Олафовский сообщник бешено замолотил в дверь, и около замка образовалась большая щель. В нее начал просачиваться черный дым, как будто громадина вливал в нее чернила. Вайолет поспешно привязала веревку к крану и потянула за нее, чтобы проверить прочность.
– Я прыгну первая, – сообщила Вайолет. – Я это изобрела, мне и пробовать.
– Нет, – запротестовал Клаус. – По очереди не будем.
– Вместе, – подтвердила Солнышко.
– Никто здесь не останется, – твердо повторил Клаус. – На этот раз – нет. Или спасаемся все вместе, или ни один из нас.

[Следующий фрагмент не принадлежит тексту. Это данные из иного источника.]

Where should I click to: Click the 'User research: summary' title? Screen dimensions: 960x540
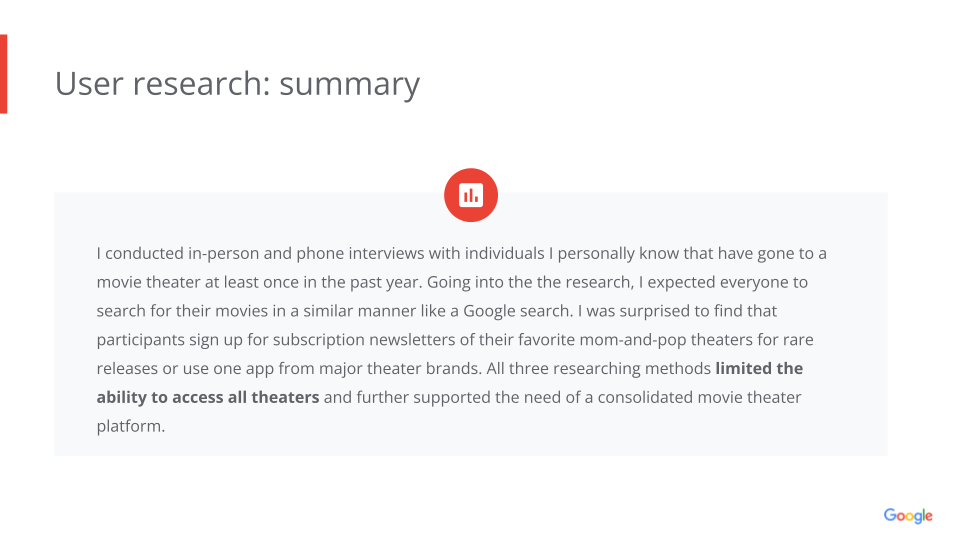pos(238,84)
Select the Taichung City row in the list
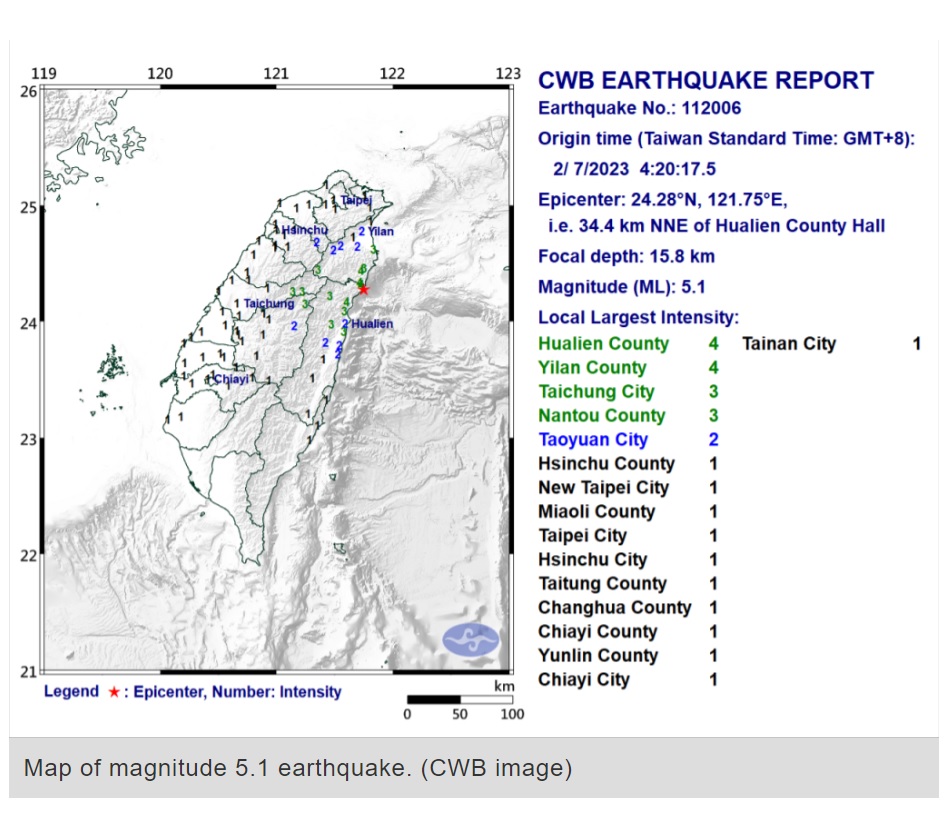Screen dimensions: 947x813 pyautogui.click(x=596, y=392)
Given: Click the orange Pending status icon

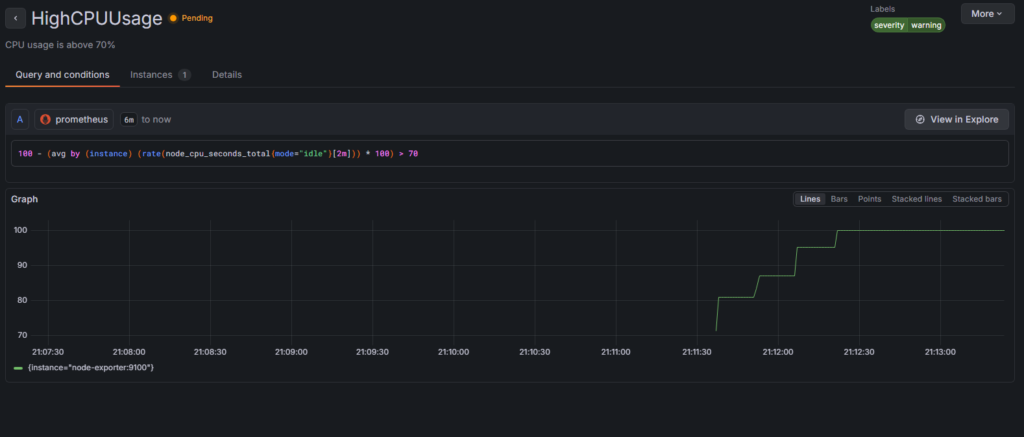Looking at the screenshot, I should tap(173, 18).
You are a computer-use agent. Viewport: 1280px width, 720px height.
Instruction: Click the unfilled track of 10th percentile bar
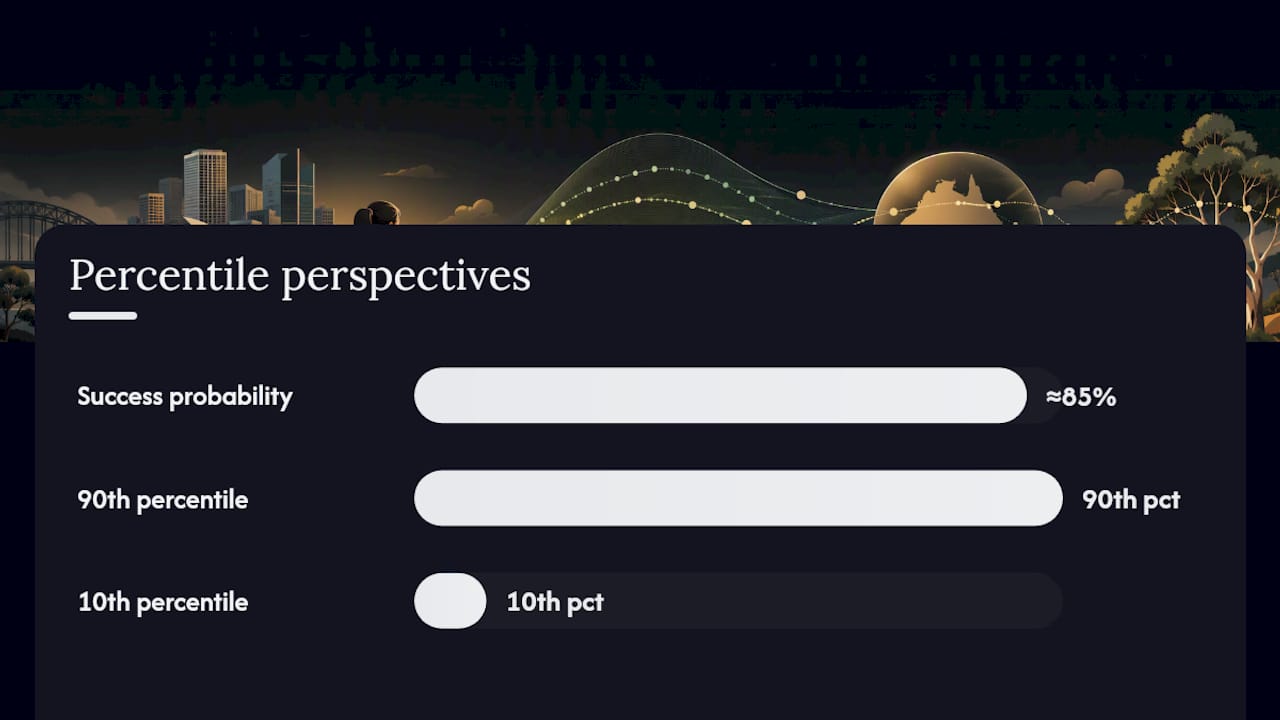[x=830, y=601]
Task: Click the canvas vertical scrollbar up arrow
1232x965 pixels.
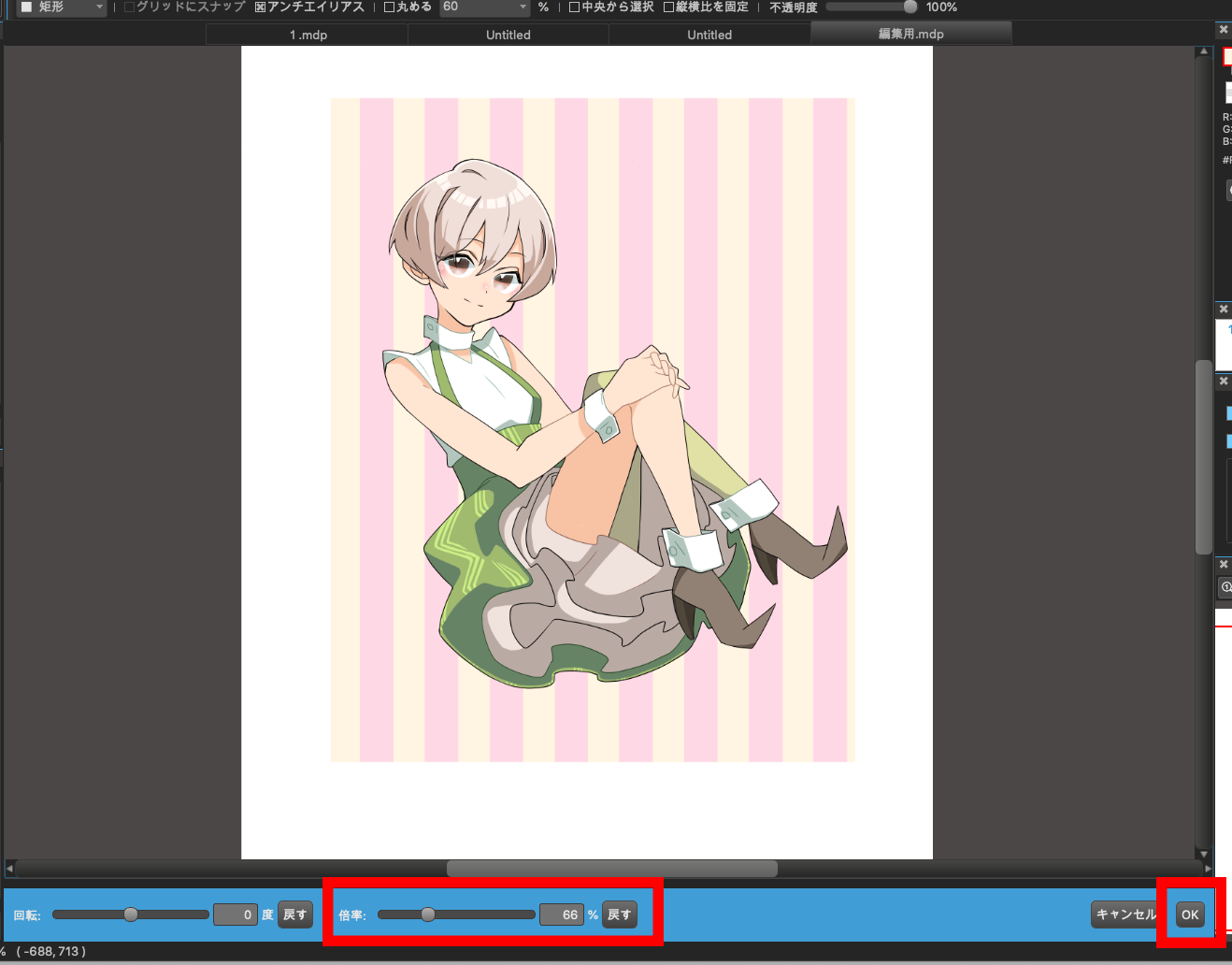Action: click(x=1203, y=51)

– Но если никто не спасется, – опечаленно проговорила Вайолет, – тогда Бодлеров не останется вообще, и значит, Олаф победит.
Клаус полез в карман и достал листок бумаги. Он развернул его, и сестры увидели, что это тринадцатая страница из сникетовского досье. Клаус показал на фотографию Бодлеров-родителей и фразу внизу. «Основываясь на фактах, обсуждаемых на странице девять, – прочел Клаус вслух, – эксперты подозревают, что во время пожара, скорее всего, уцелел один человек, однако местонахождение оставшегося в живых неизвестно». Мы тоже должны уцелеть, чтобы выяснить до конца, что произошло, и привлечь Олафа к суду.
– Но если прыгать по очереди, – не сдавалась Вайолет, – все-таки больше шансов, что кто-то из нас останется в живых.
– Мы никого здесь не оставим, – твердо повторил Клаус. – И этим мы отличаемся от Олафа.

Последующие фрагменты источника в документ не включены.